This is a photo of George Harrison, who was a Beatle.
Most of you, probably at least 95%, know that. But up until a few months ago, I’m not sure that I would have recognized him, well maybe from this photo but certainly not from an early picture of the band like this one.
Here, I’m sure of Paul, but not even positive about Ringo. But then, a few months ago, I was listening to the Beatles Channel on Sirius-XM, Peter Asher was doing a weekend special featuring the 100 most requested Beatles’ songs and providing fascinating commentary before and after each one, explaining why John was singing such and such a song instead of Paul, analyzing a particularly innovative drum underscoring from Ringo, how George’s sitar at the beginning of Norwegian Wood provided a bit of musical improvisation that would go on to color much of the bands later work – or something like that. I may have some of the details wrong, but the passions and specificity with which Asher broke down the music were thrilling to listen to. I had been launched on my latest obsessive research project – The Beatles. Such compulsions have been an almost lifelong obsession for me, whether it’s searching out the names of every year’s St. Louis Cardinals’ regular line-up from 1926 to the early sixties (a much more challenging task in the days before websites like Baseball-Reference emerged in 2000), since early childhood. These research obsessions tend to begin as compulsive diversions without any goal in sight, but experience has taught me to see them through and they, or their descendants, will end up in an Irondale project. Another obsession of mine is the compulsion to write very long sentences, two examples of which you have just been subjected to.
But back to the Beatles. When I went out this morning to fetch coffee, I had already spent the better part of an hour in my favorite chair trying to determine what really was on my mind today. My thoughts were replaced by earworms, which reflected my mood as I veered back and forth from a Hey Jude morning to a Here Comes the Sun one. Good news, bad news. Barbara and I got our second shots, we’re safe. “Ray! But 49% of middle-aged men of a certain persuasion are saying fuggedaboutit! Ouch. Bummer.
I didn’t get a letter out last week. (sorry) We were coming into the home stretch with our Radio Mother Courage, and I was obsessed with final (more or less) rewrites, which consisted mainly of taking three words out, then sticking them in again, changing ‘dangerous” to “minacious,” things like that. What did Oscar Wilde say? “I spent all morning taking out a comma and all afternoon putting it back.” Then I’d hear the new words in the Mother Courage Zoom remote rehearsal, disparage what I’d done and, like David Selznick said after the seventeenth rewrite of Gone With the Wind was playing flat as a pancake. “Get me Sidney Howard’s original version, and let’s just do that.” I reached for the original version of my script, didn’t look at it, put it back.
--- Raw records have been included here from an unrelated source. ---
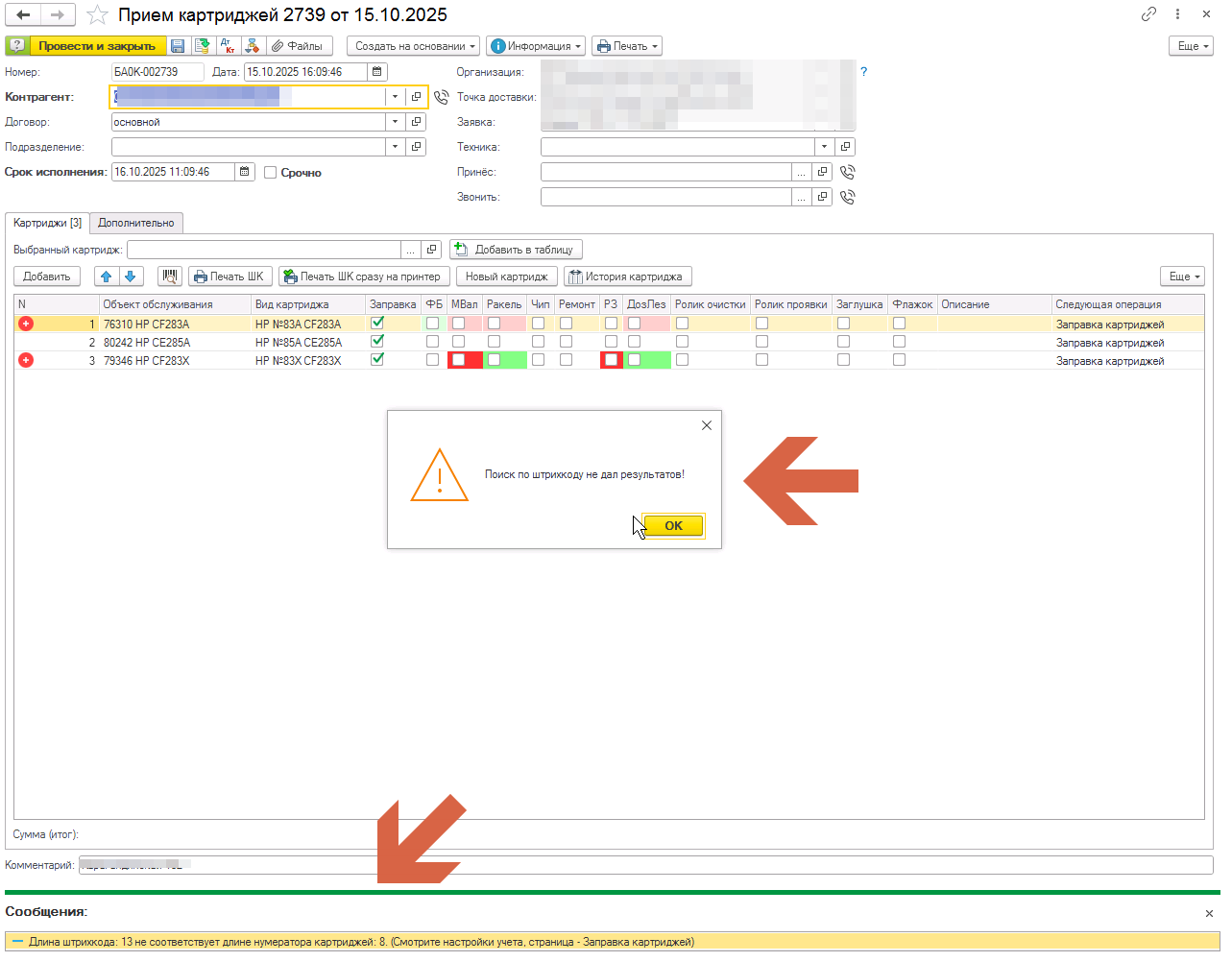Move row down with blue arrow
This screenshot has width=1232, height=962.
pyautogui.click(x=131, y=277)
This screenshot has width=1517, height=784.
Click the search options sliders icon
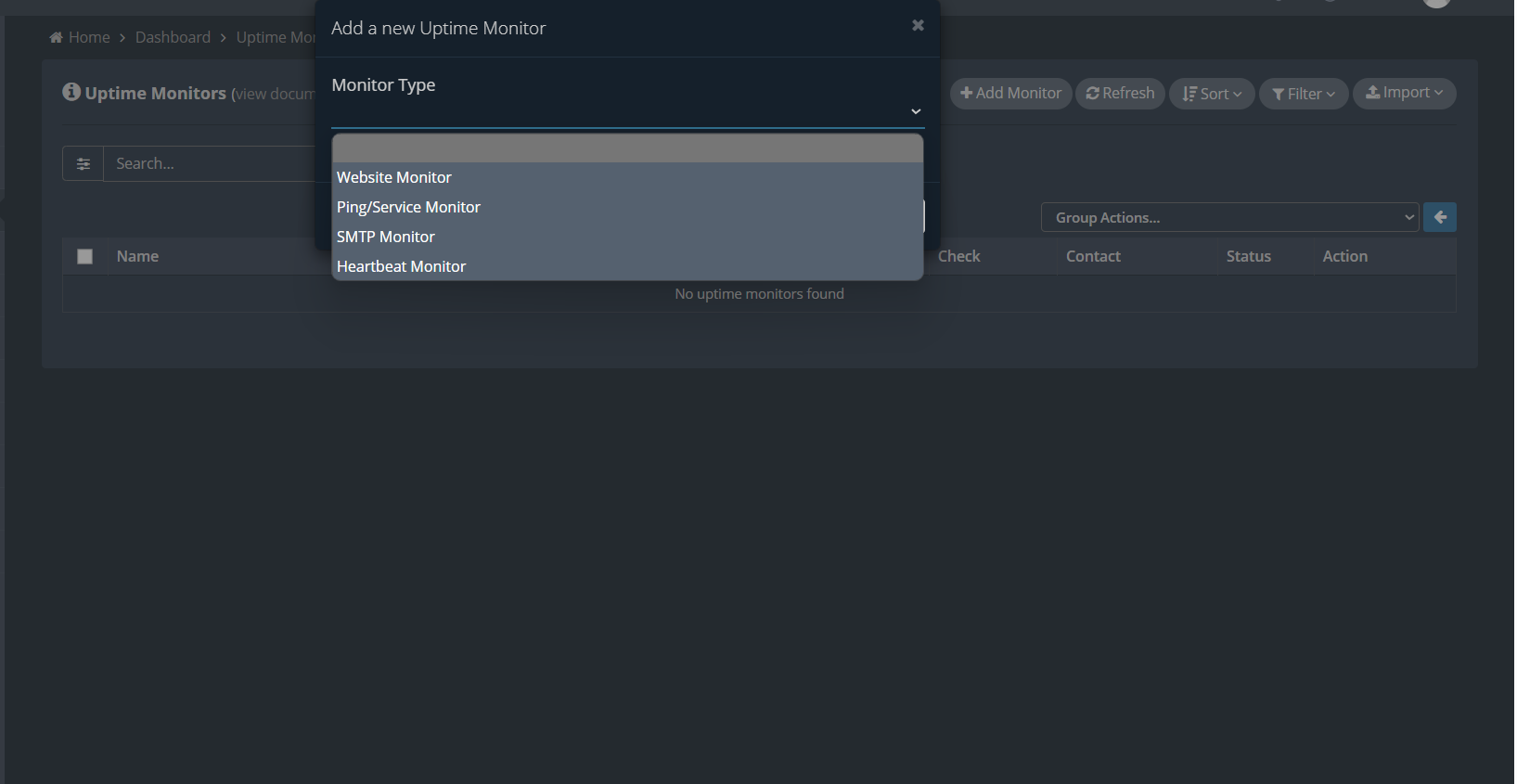tap(84, 163)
Got an updated list of the scenes we either haven’t recorded or need to be redone from Jackie, our most resourceful stage manager and dramaturg associate, this morning. A lot. We want to have this done by Wednesday so we can turn it over to Jeff and Sam to engineer the whole thing.
One ear worm now. It’s playing: “Hey, Jude, take a sad song, and make it better.”
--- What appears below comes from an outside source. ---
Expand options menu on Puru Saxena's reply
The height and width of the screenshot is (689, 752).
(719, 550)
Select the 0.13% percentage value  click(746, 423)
Went out for coffee. Heard George on the Beatles SiriusXM.
Here comes the sun do, do, do
Here comes the sun
And I say it’s all right.
Then this comes in on the Email:
Stephen R Cross (the Cook)
“Can’t upload, need more space”. I tried dragging and dropping, and using the “Upload Files” button.
Terry Greiss (the Chaplain, the Producer)
Maybe it was the File Folder. I just created a new one that says “Steve’s Songs”. Try that one. It is also shared with everyone.
Let me know how it works.
I just checked the dropbox account. There’s LOT’S of available space
And I say, “No worries.
It’s sunny and warm here in Pittsburgh.”
And George is coming in on the radio, coming in loud and strong.
Wish you were here, George. A lot of places that could use you singing to them today.